Work order: Could you copy every line in the listing below that has the word "will"?

Information supplied:
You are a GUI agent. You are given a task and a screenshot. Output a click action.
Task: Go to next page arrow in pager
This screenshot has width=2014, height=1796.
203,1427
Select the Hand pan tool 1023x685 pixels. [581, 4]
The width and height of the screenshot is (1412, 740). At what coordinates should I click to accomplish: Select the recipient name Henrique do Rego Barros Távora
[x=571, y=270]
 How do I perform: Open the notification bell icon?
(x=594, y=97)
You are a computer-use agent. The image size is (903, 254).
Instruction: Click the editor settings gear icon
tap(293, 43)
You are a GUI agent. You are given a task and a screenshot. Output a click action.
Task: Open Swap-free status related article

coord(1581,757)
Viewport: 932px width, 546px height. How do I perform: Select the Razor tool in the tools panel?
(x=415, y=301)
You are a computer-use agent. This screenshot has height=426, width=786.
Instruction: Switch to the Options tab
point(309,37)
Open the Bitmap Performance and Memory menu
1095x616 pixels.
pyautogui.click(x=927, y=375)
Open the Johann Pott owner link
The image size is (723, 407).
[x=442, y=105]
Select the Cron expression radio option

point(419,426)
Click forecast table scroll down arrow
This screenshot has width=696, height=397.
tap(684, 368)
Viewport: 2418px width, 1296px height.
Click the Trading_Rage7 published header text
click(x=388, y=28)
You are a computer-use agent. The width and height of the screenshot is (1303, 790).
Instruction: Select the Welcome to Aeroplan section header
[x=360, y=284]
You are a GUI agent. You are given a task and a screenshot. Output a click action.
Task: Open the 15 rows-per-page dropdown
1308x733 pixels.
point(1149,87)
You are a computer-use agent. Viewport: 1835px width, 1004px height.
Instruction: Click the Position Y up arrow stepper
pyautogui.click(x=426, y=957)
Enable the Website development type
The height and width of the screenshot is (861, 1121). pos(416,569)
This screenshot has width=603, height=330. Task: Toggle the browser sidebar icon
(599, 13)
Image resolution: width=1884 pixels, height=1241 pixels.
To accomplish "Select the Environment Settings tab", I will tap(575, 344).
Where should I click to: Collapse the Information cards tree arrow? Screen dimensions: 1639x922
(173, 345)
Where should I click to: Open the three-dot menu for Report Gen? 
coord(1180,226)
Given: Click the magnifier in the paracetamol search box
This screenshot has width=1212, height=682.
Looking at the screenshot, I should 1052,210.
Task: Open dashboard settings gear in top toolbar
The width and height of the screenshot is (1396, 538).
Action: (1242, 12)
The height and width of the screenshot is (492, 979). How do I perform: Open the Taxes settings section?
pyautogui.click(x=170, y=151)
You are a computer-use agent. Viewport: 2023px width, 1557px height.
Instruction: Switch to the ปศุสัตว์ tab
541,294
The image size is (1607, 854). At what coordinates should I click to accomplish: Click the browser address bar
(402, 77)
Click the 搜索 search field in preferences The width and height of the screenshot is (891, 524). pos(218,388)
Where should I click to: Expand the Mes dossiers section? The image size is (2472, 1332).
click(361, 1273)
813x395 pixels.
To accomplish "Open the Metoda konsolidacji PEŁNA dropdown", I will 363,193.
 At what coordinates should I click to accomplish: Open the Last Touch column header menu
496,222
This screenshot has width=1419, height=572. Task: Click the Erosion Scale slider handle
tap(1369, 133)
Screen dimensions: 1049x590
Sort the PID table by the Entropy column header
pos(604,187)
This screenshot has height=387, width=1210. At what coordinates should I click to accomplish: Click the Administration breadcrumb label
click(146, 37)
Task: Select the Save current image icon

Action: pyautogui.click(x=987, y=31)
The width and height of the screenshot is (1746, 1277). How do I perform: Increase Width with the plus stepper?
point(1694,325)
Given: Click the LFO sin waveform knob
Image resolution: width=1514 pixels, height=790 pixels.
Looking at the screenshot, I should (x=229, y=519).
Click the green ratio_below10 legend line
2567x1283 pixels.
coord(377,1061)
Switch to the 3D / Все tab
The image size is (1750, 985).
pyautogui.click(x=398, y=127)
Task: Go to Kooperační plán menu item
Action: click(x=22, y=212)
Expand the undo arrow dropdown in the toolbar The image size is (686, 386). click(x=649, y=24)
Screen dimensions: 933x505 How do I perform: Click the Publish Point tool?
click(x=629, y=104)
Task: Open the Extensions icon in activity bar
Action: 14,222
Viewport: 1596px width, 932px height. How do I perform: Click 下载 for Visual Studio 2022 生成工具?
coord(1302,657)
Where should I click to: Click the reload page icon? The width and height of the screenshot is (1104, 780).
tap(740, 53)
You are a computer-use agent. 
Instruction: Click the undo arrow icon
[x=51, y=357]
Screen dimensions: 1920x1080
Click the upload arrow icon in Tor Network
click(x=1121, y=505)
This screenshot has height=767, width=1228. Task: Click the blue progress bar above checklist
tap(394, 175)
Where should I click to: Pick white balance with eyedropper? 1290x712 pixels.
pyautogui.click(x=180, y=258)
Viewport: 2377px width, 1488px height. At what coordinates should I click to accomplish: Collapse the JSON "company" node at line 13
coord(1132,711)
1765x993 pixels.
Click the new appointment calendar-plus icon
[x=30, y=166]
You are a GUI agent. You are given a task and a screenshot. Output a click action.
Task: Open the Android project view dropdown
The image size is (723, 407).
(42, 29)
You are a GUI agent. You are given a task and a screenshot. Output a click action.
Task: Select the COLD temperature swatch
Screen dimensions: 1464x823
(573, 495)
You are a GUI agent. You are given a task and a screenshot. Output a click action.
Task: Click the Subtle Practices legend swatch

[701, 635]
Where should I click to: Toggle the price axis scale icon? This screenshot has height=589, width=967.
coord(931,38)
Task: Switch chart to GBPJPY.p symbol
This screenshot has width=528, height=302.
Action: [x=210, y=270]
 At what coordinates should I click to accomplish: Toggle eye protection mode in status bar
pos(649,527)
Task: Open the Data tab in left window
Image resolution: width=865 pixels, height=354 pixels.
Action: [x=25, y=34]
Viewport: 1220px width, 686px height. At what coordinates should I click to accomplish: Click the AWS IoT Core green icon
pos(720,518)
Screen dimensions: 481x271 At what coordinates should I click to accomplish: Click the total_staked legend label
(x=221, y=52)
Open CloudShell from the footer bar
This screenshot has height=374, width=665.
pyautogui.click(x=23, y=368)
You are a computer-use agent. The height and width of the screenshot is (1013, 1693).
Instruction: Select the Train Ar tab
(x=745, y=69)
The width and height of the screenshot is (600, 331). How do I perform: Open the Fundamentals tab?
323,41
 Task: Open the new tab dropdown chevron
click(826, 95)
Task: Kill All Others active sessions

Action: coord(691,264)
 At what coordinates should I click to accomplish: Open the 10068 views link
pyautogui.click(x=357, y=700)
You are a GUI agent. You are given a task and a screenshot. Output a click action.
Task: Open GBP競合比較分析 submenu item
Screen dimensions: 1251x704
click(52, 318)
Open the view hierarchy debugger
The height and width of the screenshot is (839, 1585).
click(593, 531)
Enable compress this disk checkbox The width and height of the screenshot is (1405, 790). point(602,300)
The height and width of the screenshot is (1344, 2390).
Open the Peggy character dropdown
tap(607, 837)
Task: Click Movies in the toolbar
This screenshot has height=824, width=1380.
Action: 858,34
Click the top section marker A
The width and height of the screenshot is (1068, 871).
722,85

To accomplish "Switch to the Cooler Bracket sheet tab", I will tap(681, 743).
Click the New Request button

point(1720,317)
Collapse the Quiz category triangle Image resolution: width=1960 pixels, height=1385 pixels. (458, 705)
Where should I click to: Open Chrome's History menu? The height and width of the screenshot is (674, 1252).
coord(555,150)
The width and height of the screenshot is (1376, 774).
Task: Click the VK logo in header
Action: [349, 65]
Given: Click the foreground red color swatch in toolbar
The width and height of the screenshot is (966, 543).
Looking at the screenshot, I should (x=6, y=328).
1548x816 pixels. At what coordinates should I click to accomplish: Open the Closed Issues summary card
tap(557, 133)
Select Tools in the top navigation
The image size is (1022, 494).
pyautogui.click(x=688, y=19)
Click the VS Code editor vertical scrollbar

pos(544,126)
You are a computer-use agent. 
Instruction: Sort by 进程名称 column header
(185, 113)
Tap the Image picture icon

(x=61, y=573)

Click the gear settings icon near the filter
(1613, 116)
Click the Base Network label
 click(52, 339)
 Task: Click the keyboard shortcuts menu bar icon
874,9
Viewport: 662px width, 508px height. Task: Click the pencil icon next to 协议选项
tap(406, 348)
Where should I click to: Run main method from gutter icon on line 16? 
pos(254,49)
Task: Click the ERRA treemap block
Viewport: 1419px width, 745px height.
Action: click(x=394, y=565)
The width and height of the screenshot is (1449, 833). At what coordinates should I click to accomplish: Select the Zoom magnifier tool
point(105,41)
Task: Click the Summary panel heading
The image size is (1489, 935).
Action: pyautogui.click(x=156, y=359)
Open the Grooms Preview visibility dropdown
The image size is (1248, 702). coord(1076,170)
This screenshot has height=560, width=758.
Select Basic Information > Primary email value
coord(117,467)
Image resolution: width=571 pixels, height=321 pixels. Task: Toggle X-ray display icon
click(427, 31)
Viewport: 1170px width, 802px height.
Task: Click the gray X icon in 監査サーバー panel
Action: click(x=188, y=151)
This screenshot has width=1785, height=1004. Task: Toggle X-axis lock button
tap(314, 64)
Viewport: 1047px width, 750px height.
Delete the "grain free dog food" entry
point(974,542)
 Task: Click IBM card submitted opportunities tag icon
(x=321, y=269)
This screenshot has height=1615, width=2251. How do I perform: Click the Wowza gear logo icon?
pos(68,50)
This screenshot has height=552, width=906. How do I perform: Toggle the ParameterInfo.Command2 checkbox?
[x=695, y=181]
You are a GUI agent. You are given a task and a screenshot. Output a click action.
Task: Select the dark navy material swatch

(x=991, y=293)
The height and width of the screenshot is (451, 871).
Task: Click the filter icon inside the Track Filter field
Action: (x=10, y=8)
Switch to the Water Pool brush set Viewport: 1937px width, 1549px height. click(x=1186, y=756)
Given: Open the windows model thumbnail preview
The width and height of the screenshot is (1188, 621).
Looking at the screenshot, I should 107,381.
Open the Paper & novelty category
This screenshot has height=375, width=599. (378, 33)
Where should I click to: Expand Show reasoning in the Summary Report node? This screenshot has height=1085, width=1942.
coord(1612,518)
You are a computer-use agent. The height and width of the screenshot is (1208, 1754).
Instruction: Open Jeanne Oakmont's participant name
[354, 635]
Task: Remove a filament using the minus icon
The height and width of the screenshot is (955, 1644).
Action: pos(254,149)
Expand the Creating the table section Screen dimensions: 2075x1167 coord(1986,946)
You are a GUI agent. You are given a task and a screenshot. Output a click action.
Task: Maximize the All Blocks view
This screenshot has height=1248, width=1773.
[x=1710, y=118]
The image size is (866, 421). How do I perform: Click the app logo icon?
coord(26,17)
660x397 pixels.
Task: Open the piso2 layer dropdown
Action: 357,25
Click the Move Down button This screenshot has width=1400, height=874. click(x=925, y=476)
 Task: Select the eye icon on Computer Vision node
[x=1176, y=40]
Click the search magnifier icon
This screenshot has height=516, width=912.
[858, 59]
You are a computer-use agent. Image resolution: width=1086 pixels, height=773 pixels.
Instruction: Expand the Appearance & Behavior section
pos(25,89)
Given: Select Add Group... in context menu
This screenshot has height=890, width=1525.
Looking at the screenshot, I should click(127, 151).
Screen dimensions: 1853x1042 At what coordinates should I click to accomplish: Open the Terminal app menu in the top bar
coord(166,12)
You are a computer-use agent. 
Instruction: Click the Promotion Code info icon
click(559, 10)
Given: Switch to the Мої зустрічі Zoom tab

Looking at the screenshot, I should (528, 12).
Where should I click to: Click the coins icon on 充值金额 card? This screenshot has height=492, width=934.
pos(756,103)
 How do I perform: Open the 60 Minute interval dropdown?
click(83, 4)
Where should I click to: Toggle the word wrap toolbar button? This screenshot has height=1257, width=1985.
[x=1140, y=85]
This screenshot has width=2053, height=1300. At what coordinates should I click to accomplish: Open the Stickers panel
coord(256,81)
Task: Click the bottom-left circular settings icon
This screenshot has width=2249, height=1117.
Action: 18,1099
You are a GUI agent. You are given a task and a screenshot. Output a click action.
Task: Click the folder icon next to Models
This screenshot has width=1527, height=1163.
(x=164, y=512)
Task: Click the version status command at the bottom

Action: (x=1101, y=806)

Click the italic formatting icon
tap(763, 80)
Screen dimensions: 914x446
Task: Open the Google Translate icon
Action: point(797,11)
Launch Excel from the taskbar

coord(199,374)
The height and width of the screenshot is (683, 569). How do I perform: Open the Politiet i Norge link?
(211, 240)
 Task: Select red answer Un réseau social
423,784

Output of the exercise:
To accomplish "Select the Environment Settings tab", I will tap(575, 344).
To accomplish "Open the Metoda konsolidacji PEŁNA dropdown", I will 363,193.
To accomplish "Switch to the Cooler Bracket sheet tab", I will tap(681, 743).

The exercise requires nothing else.